■ **PASSAGE FOR REVIEW**:
Covering how we meet, date, marry and separate is an exciting corner of journalism. Our stories are tied up with evolving laws, social change, technology and overall trends in society.
The Styles desk is in search of an editor who loves making features and lifestyle journalism about human beings sing. To be successful in this role, you also thrive in hard news and service. This is a high-volume editing job with endless deadlines but lots of room for creativity.
You are someone who is well organized and highly skilled at hard fact editing. Listen: If you think that the D.C. bureau or the politics desk deals with people lying to them or hiding facts, wait till you start asking someone about their dating history.
Editing wedding features about an industry that has been through vast changes in the last two years (and last 200 years)
Helping on the weekly planning and scheduling of wedding features and announcements
Monitoring and researching love and relationship news
Assigning stories and working with freelance reporters to develop the style, structure and length of features
Writing engaging headlines, captions and social media posts
Article creation duties include working with handout art, reporter video and other multimedia.
Collaborating with photo editors on assignments and working with art directors to create illustrations
The Styles desk, of which this group is a part, covers change in society. This means generational, social and cultural change, as well as coverage of power, wealth and the forces that change the world, with a primary focus on the U.S. but with an eye toward stories with international resonance.
This position is represented by the News Guild of NY
The New York Times is committed to a diverse and inclusive workforce, one that reflects the varied global community we serve. Our journalism and the products we build in the service of that journalism greatly benefit from a range of perspectives, which can only come from diversity of all types, across our ranks, at all levels of the organization. Achieving true diversity and inclusion is the right thing to do. It is also the smart thing for our business. So we strongly encourage women, veterans, people with disabilities, people of color and gender nonconforming candidates to apply.
The New York Times Company is an Equal Opportunity Employer and does not discriminate on the basis of an individual’s sex, age, race, color, creed, national origin, alienage, religion, marital status, pregnancy, sexual orientation or affectional preference, gender identity and expression, disability, genetic trait or predisposition, carrier status, citizenship, veteran or military status and other personal characteristics protected by law. All applications will receive consideration for employment without regard to legally protected characteristics. The New York Times Company will consider qualified applicants, including those with criminal histories, in a manner consistent with the requirements of applicable state and local “Fair Chance” laws.

■ **DATASET RECORDS**:
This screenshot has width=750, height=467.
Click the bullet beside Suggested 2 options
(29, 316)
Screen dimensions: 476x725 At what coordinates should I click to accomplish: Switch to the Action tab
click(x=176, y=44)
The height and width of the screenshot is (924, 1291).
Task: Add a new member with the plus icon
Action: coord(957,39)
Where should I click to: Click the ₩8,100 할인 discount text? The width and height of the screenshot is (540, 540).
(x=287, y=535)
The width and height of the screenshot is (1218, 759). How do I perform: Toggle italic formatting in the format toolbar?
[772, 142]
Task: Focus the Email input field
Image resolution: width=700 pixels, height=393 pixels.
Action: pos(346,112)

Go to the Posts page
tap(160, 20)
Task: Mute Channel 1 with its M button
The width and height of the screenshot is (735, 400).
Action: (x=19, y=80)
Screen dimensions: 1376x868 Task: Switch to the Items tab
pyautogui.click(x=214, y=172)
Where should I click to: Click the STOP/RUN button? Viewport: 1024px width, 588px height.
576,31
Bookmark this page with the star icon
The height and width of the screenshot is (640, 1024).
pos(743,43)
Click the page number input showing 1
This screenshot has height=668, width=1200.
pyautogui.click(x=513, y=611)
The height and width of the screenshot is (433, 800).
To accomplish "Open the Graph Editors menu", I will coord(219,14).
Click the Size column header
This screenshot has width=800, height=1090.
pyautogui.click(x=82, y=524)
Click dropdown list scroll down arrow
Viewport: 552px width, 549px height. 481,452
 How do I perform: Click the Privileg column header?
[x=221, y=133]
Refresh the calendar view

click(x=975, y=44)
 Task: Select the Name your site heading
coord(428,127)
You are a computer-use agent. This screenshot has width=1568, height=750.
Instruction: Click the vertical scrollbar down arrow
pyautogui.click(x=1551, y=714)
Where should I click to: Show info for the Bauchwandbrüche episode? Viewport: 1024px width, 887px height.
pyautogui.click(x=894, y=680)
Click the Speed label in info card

■ **INSTRUCTIONS**:
1. In the job posting, which organization represents this position?
2. Update the job posting from the words "Helping on the" through "with international resonance.", replacing "photo editors" with "picture editors".

■ **SET OF ANSWERS**:
1. The News Guild of NY

2.
Helping on the weekly planning and scheduling of wedding features and announcements
Monitoring and researching love and relationship news
Assigning stories and working with freelance reporters to develop the style, structure and length of features
Writing engaging headlines, captions and social media posts
Article creation duties include working with handout art, reporter video and other multimedia.
Collaborating with picture editors on assignments and working with art directors to create illustrations
The Styles desk, of which this group is a part, covers change in society. This means generational, social and cultural change, as well as coverage of power, wealth and the forces that change the world, with a primary focus on the U.S. but with an eye toward stories with international resonance.